But it doesn’t mean shit.
Not when Zero’s lying broken in the ditch.
I skid to a stop so hard my back tire fishtails. I’m off the bike before it’s steady, stumbling into the grass. My knees hit dirt as I slide to Zero’s side.
I should have pulled my fucking gun. Back when I first saw that barrel. Back when my gut told me this wasn’t some random asshole on the road. If I hadn’t hesitated, if I’d taken the shot, maybe Zero wouldn’t be bleeding out in my lap right now. My decision not to act just signed his death warrant.
He’s bleeding everywhere. His chest is a mangled mess, his kutte shredded, blood pumping through my fingers as I press down hard.
"Stay with me, brother. Stay the fuck with me," I rasp, but my voice is shaking.
Zero coughs, his lips stained red. His eyes are glassy, but they find mine. "Got… your back, Spike. Always."
"No. Don’t you fucking say that. You’re not done." My palms slip on his blood, sticky and hot, covering me like it’s seared into my skin. I press harder, desperate, but it’s no use. I can feel him slipping.
Rumble crouches beside me, his face pale, his hands trembling. "Fuck. He… he saved me."
Zero’s chest rattles, shallow breaths cutting in and out. Then, one last exhale. His body goes still.
And just like that, he’s gone.
I bow my head, clutching him to me, blood soaking through my clothes, through my skin. My brother. My responsibility.
And I fucking failed him.
The others gather around, the smell of gasoline and smoke burning the air, but all I can focus on is the weight in my arms.
I thought I could lead. I thought I could keep them safe. But now? Now I know the truth.
I can’t even keep one brother alive.
How the fuck am I supposed to keep Jayne safe?
The guilt tears through me like shrapnel, sharp and unrelenting. I look down at Zero’s lifeless face, and for the first time, I don’t feel like a VP. I don’t feel like a leader.
I feel like a fraud.
And I know, deep in my bones, that I’m not fit to wear this patch, not fit to guide my brothers, not fit to protect the only woman I’ve ever loved.
Not when all I leave in my wake is blood.
CHAPTER 28
CONSEQUENCES
JAYNE
The clubhouse feels wrong tonight. Too fucking quiet.
Usually there’s music, laughter, the shuffle of boots and the crack of pool balls echoing off the walls. But tonight? Tonight it feels like the whole place is holding its breath.

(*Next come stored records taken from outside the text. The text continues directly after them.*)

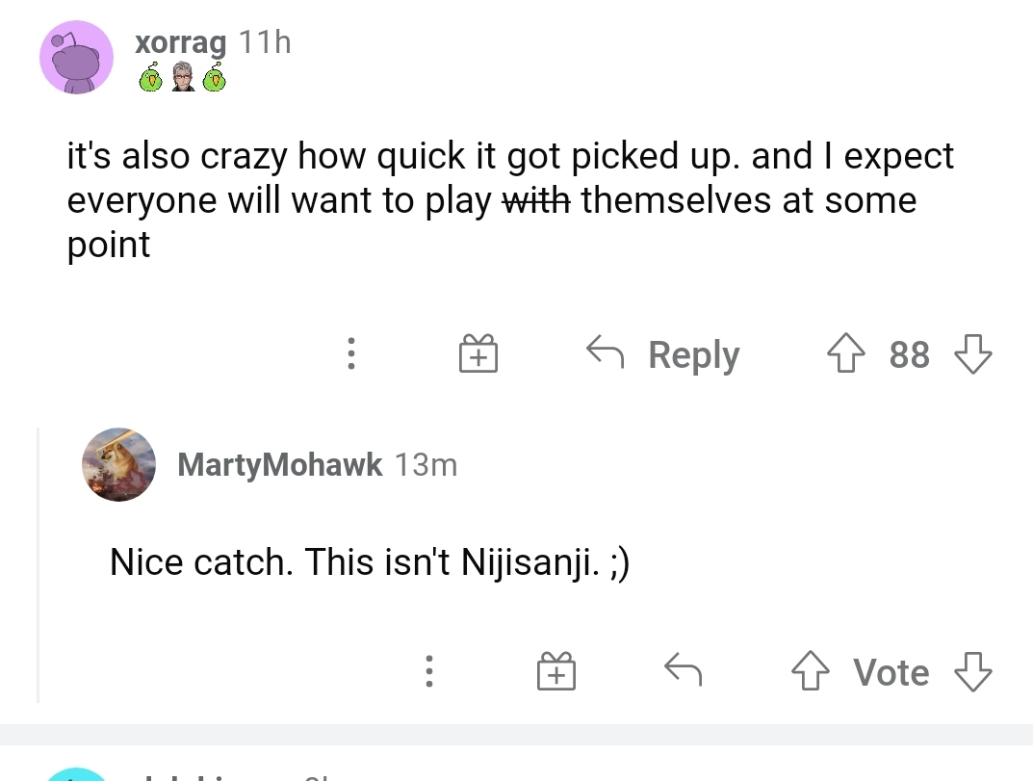Open more options for xorrag's comment

pos(351,354)
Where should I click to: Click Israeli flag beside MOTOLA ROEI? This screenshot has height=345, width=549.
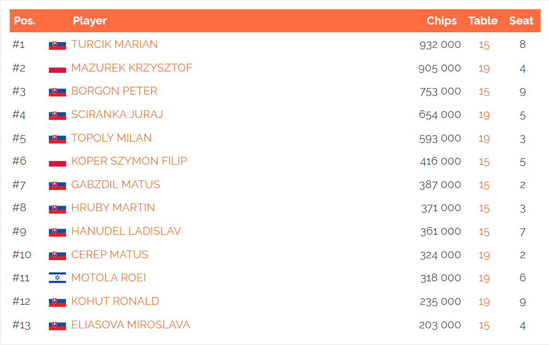pyautogui.click(x=57, y=278)
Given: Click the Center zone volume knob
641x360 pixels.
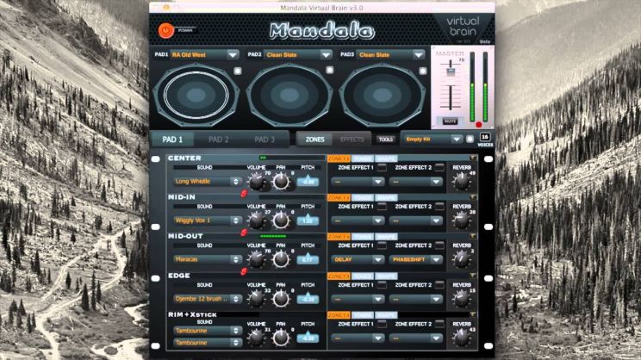Looking at the screenshot, I should tap(257, 182).
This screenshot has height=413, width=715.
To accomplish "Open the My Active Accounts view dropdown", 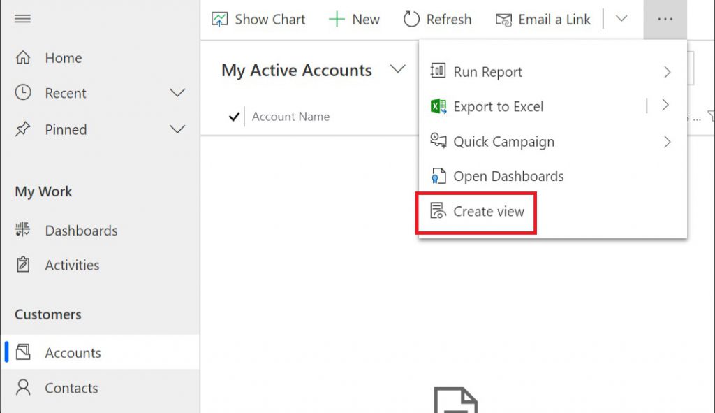I will pyautogui.click(x=397, y=69).
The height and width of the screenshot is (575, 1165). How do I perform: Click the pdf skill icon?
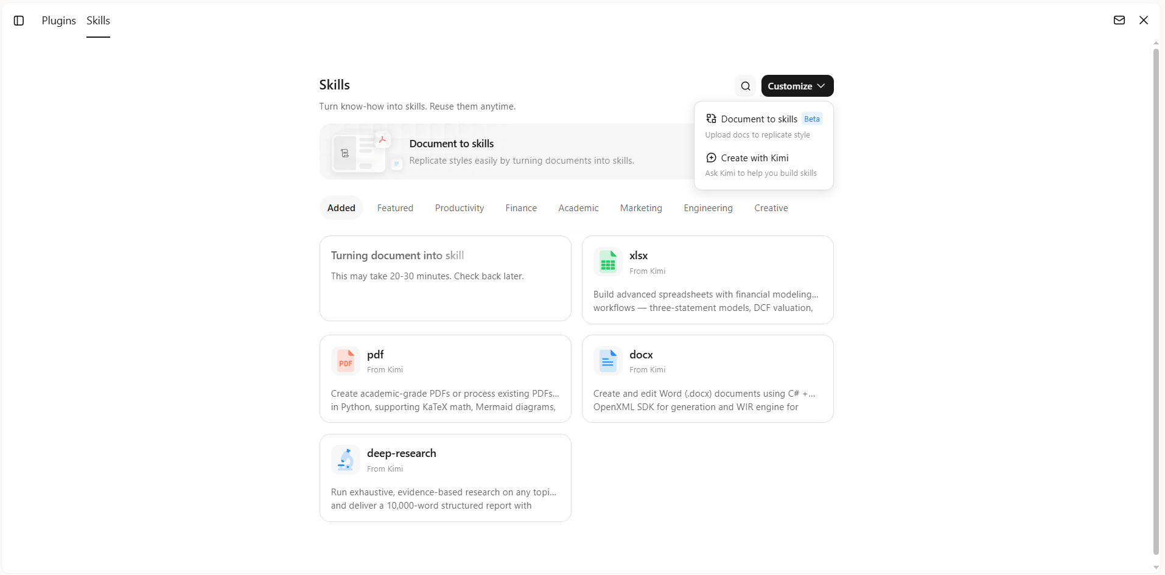pyautogui.click(x=345, y=361)
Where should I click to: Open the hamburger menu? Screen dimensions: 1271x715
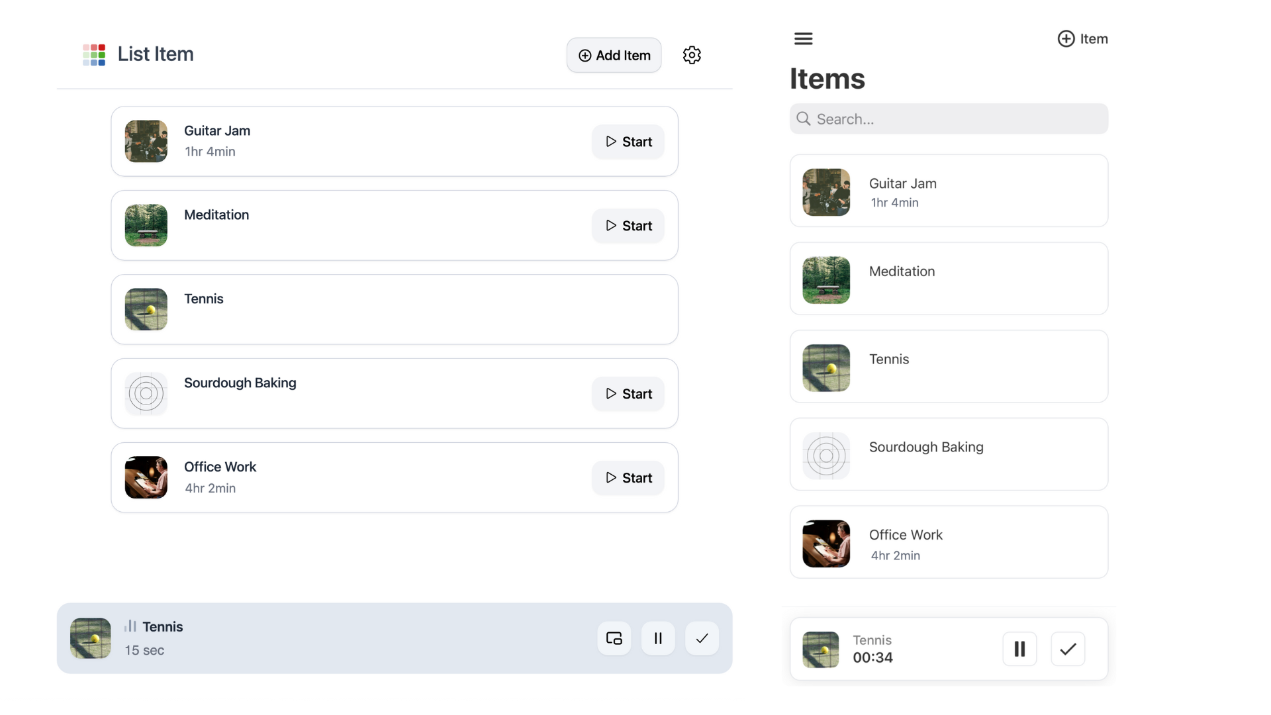click(x=803, y=38)
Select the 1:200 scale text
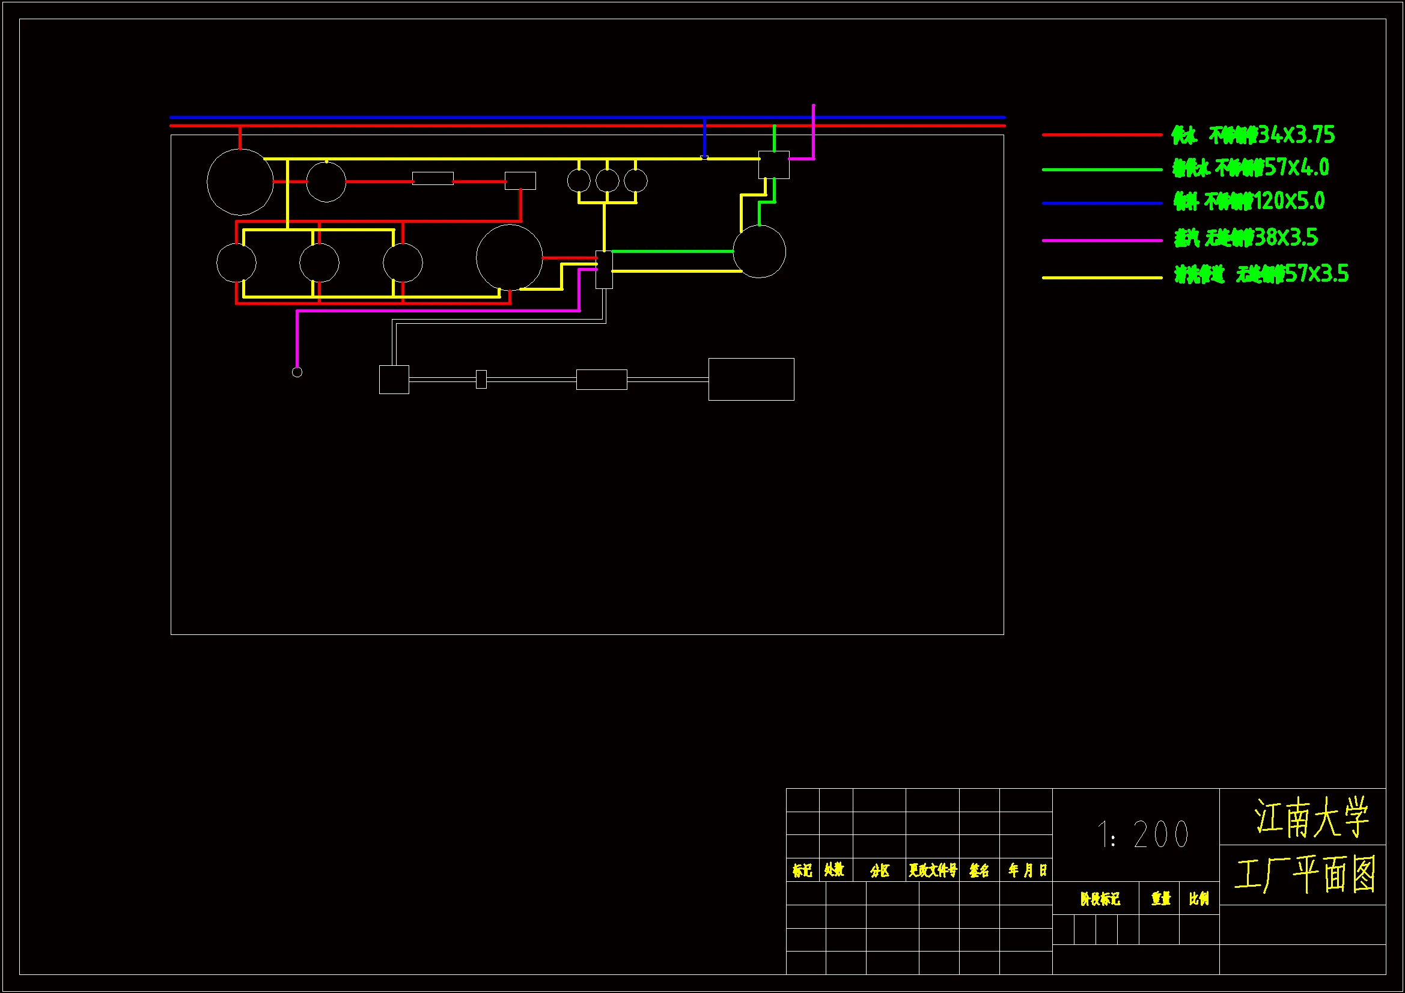The image size is (1405, 993). pos(1143,835)
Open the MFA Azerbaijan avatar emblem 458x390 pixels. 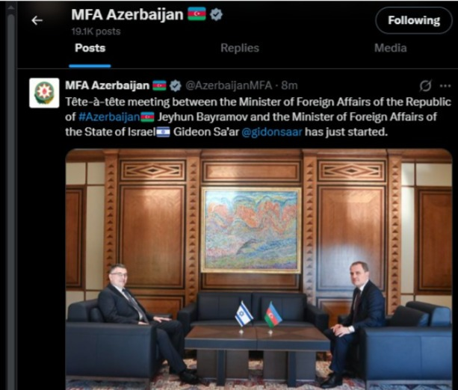44,93
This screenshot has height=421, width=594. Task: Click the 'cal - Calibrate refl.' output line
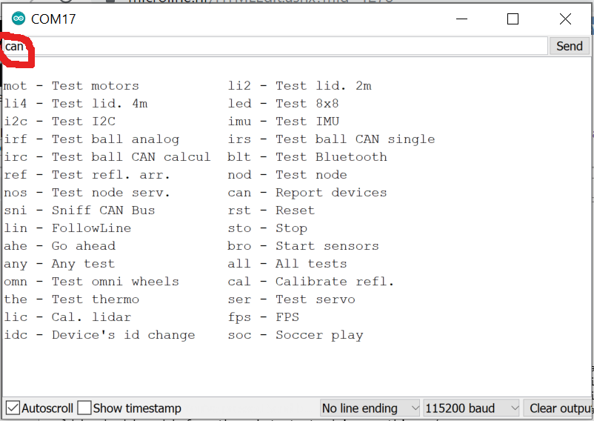(x=311, y=282)
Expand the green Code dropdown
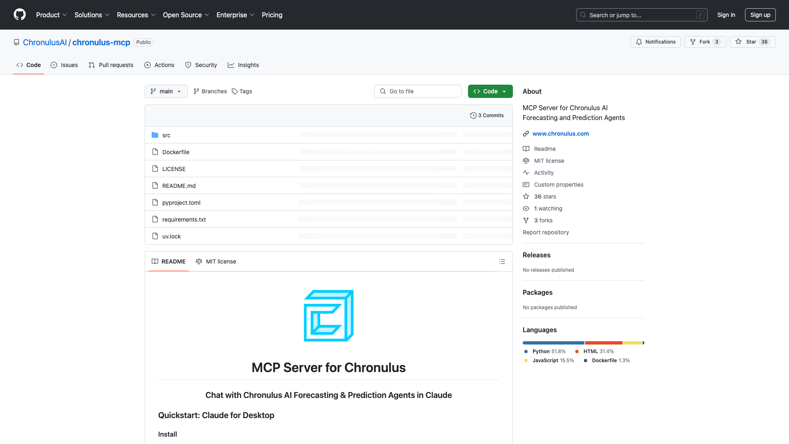Viewport: 789px width, 444px height. (x=490, y=91)
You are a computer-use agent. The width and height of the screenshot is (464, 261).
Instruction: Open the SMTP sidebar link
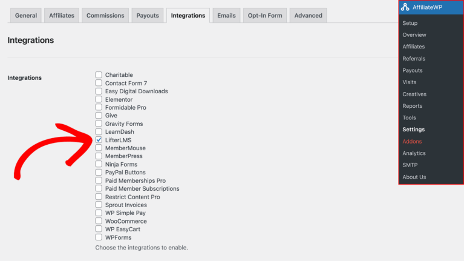(410, 165)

Nisa is pacing the main room, back and forth, her nails digging into the soft skin of her arms. She’s got that mask she wears so well, the calm, collected one. But her eyes betray her. They keep darting to the door, sharp, quick glances like she’s expecting it to blow open at any second. She’s terrified, she just hides it better than I do.
Me? I’m a fucking mess. My legs won’t stop bouncing, my hands twist the hem of my shirt until the seams stretch. Every second drags like an hour, and the silence only makes it worse.
“They’ll be fine,” Nisa finally says. Her voice is steady, but her shoulders are too stiff, her steps too sharp.
“Don’t bullshit me. You’re terrified too,” I snap before I can stop myself. My throat burns, my chest tight.